▸ **SUPPLIED RECORDS**
-------

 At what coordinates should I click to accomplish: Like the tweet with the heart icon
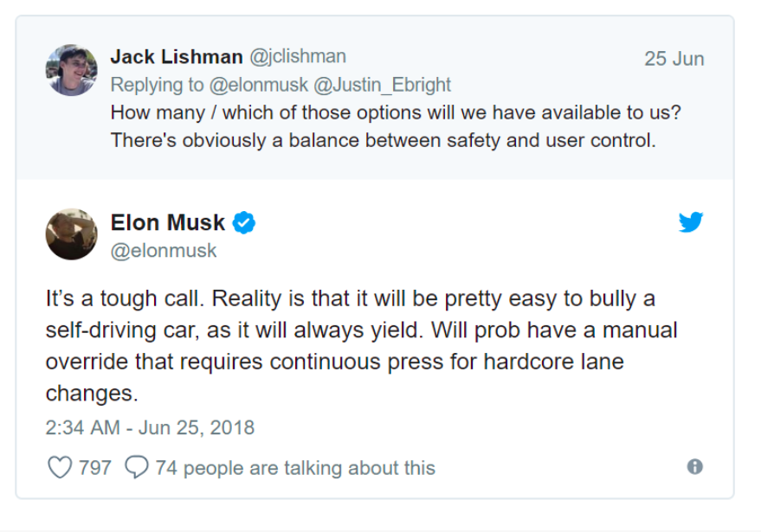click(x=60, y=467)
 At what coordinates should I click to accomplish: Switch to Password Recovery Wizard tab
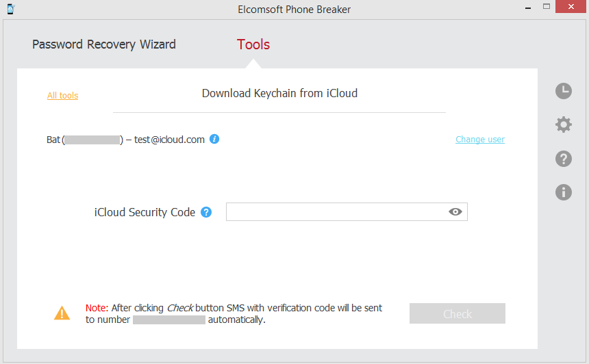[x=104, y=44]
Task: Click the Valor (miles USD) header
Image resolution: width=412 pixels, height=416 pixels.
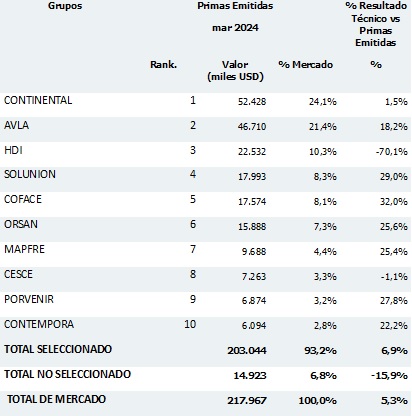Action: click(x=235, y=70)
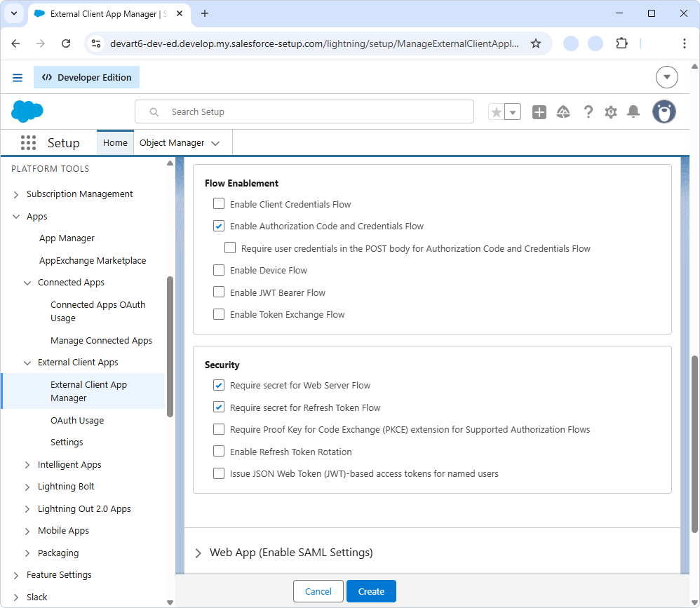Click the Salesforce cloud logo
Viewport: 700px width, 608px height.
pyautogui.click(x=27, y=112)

-------

▸ **TASK REQUIREMENTS**
Before printing anything, remove the pictures; then print all the records exactly.

▸ **TASK RESPONSE**
 At what coordinates should I click to accomplish: Like the tweet with the heart icon
click(x=60, y=467)
 At what coordinates should I click to accomplish: Switch to Password Recovery Wizard tab
[x=104, y=44]
Task: Click the Valor (miles USD) header
Image resolution: width=412 pixels, height=416 pixels.
Action: click(x=235, y=70)
Click the Salesforce cloud logo
Viewport: 700px width, 608px height.
pyautogui.click(x=27, y=112)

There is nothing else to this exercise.